The recent tragic events befalling Tunisia have raised the spectre of Islamic extremist attacks here on British soils. This shadow has been looming larger than ever over the last two years as the rise of Islamic States has precipitated attacks on our allies in Boston, Montreal and Sydney, among others. Simultaneously, it has buoyed and inspired splinter terror groups elsewhere, such as in Nigeria and more recently Libya and the Sinai Peninsula, raising the spectre of overspill in our fluid world.

Yet, for Britain and Northern Ireland, another major threat from terror still resides with the modern manifestation of the IRA and other dissident Republican groups.
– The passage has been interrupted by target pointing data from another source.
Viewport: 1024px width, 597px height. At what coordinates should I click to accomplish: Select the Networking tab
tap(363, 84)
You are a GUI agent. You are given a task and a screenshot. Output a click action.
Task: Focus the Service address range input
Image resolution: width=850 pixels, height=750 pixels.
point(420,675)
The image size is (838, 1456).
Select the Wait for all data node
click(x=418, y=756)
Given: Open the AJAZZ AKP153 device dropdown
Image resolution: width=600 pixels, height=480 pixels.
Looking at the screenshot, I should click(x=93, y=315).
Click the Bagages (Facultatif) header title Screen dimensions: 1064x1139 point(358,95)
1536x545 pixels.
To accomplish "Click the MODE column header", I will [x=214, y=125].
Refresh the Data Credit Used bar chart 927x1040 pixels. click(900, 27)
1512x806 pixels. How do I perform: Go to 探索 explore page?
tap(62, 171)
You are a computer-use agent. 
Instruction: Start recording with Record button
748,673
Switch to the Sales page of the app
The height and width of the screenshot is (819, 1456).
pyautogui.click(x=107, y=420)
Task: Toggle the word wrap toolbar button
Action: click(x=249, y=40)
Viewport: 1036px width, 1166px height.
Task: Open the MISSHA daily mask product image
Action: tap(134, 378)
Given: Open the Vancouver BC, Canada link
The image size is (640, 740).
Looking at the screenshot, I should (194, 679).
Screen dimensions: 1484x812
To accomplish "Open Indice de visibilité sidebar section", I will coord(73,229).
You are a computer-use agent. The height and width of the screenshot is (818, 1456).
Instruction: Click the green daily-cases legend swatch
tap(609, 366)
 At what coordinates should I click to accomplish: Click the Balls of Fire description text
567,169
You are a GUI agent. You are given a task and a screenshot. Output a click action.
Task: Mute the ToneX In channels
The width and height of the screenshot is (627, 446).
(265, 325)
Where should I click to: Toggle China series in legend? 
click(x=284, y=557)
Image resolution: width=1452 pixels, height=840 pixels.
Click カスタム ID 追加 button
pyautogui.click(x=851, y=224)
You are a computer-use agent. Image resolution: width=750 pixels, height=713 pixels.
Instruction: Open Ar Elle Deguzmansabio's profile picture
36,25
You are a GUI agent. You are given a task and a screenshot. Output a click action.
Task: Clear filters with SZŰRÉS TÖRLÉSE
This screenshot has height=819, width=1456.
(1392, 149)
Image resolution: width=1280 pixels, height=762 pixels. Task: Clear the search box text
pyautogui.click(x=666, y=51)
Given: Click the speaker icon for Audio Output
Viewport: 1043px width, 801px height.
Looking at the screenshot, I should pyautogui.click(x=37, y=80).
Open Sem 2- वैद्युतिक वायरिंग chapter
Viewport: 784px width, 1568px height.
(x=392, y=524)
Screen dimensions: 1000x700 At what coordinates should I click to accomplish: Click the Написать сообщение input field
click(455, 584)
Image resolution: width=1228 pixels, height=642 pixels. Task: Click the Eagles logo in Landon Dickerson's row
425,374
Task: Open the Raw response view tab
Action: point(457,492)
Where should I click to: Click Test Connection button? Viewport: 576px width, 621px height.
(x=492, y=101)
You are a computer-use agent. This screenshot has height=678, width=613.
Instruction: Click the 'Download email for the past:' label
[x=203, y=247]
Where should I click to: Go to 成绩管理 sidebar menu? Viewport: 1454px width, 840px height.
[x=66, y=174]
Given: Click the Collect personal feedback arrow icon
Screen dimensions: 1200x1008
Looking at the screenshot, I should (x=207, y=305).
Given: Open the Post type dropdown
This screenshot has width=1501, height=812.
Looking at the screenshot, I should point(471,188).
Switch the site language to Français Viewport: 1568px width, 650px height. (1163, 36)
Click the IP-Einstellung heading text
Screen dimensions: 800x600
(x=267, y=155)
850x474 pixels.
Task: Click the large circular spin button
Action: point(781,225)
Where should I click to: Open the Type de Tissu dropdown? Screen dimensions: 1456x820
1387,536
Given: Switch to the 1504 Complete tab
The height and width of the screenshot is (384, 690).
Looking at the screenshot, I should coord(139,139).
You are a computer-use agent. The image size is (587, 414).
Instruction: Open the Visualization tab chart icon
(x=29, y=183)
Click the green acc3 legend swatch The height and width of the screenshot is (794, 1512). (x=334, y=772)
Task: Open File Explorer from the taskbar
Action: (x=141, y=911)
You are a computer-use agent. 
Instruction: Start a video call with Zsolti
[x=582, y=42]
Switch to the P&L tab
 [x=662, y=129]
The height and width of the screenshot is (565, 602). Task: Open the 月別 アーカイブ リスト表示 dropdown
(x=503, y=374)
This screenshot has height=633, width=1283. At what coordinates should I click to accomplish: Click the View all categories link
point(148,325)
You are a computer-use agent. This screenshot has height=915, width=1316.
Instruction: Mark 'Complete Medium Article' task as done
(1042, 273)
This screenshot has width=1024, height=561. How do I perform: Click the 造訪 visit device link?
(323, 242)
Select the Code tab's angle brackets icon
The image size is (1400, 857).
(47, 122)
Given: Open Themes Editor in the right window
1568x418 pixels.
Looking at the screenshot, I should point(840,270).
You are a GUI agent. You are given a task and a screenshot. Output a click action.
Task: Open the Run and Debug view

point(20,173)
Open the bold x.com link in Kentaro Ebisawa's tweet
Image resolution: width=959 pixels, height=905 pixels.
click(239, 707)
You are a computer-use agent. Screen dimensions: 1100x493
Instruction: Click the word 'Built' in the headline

Last year, British intelligence intercepted and scuppered a number of attacks while killing off  potential attacks at their roots via a number of methods, in particular through huge weapon seizures. The situation in Northern Ireland is becoming so tense that the head of the MI5 said the peace process now hangs by a thread; before Christmas of last year the whole system agreed in the 1998 Good Friday Agreement, which for many outside of Northern Ireland ended The Troubles, almost fell apart after holding relatively steady since 2007. Alongside this, tensions over the budget earlier this year almost led to a breakdown in Stormont, the devolved Northern Ireland assembly, which were only augmented over the sudden illness of DUP leader, Nick Robinson.

For everyday residents of Northern Ireland, both Catholic and Protestant, the situation remains anything but peaceful and the feeling of mistrust leaves the country far from unity. The tensions are best epitomised by the Peace Lines in Belfast, a number of walls that are a type of self imposed apartheid, which prevent Protestants and Catholics from entering the others’ communities. More of these walls have been built in the almost twenty years of ‘peace’ than were built during the Troubles, when British troops would patrol the divided urban landscape. A number of other realities including heavily armed police, armoured security vehicles and road blocks all mean Northern Ireland looks more like a Middle Eastern war zone than a part of the United Kingdom.

This is because there is a very real threat that a minority of Republicans may escalate their campaign again and lead to a cycle of violence through retaliatory attacks by Loyalists, who feel let down by the peace processes and the British Government and fear absorption into Ireland. This fear stems from the fact that although the organisational structure of the IRA has been wound down, it’s advocates, sympathisers and members still remain with the same ideological drive that underpinned them for decades; a terrorist group who placed over 10,000 bombs and partook in an uncountable number of shootings, knifings and assaults but ultimately failed in their aims is not exactly going to go away so easily.

This is why, while Islamic extremist poses a particularly acute threat on our society because it is more akin to an ideological struggle, we must be wary to not be so tied up in that conflict we neglect the still present issues blighting Northern Ireland. Separatist groups still make up the bulk of terrorist attacks across Europe, a statistic admittedly skewered due to issues in and around Ukraine. But with this in mind we must continue to be vigilant against republican terrorist attacks.